Shortest Unique Substrings

Python 3, 124 123 111 96 bytes

f=lambda s,n=1:[x for x in[s[i:i+n]for i in range(len(s)+1)]if s.find(x)==s.rfind(x)]or f(s,n+1)

Looks for strings such that the first occurrence from the left is the same as the first occurrence from the right.
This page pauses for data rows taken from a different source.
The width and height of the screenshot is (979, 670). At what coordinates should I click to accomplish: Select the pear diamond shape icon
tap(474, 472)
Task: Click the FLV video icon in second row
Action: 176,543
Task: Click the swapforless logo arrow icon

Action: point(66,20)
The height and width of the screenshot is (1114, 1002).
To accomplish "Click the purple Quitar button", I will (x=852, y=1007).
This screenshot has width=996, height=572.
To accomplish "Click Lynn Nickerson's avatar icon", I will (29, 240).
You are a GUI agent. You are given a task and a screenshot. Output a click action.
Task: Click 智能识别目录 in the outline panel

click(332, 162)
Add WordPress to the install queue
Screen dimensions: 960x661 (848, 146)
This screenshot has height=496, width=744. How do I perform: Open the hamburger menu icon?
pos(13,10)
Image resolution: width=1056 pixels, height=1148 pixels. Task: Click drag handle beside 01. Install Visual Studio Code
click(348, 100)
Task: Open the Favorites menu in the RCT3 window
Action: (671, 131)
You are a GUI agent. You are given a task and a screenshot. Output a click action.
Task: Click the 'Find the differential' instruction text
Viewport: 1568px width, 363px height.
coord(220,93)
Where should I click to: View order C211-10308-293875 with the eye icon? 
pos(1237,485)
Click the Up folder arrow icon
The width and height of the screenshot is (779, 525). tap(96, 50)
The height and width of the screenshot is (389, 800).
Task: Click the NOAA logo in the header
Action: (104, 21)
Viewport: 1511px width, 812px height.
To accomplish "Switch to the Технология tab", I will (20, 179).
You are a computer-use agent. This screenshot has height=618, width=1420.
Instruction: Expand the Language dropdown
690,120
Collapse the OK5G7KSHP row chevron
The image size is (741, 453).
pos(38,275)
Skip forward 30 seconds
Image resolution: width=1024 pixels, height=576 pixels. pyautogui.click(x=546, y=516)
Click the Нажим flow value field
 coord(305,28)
The +1 in the range is to accommodate for the empty string case.

Now if only Python had a .count() which counted overlapping matches, then this would have been a fair bit shorter.


Mathematica, 95 94 79 bytes

Cases[Tally@StringCases[#,___,Overlaps->All],{s_,1}:>s]~MinimalBy~StringLength&

StringCases gets me all possible substrings, the Tally and Cases filter out those that appear more than once and MinimalBy finds those that are shortest.


GolfScript, 44 bytes

:S;-1:x{;S,x):x-),{S>x<}%:^1/{^\/,2=},.!}do`

Takes input as a string on stdin and outputs in a double-array syntax: e.g. [["b"] ["c"]]. Online demo

Dissection

:S;          # Store input in S and pop it
-1:x         # Store -1 in x
{            # do-while loop
  ;          #   Pop x the first time and [] every subsequent time
  S,x):x-),  #   Increment x and build an array [0 1 ... len(S)-x]
  {S>x<}%    #   Map that array to [substr(S,0,x) substr(S,1,x) ...]
  :^         #   Store in ^ (to avoid the token coalescing with the next char)
  1/         #   Split by length 1 to iterate over 1-elt arrays rather than strings
  {^\/,2=},  #   Filter to arrays which occur exactly once as a subarray of ^
  .!         #   Duplicate and test emptiness
}do          # end do-while loop: loop if the filtered array is empty
`            # Stringify for output

This is arranged such that no special case is required for the empty string (which I've included as a test case in the online demo linked above).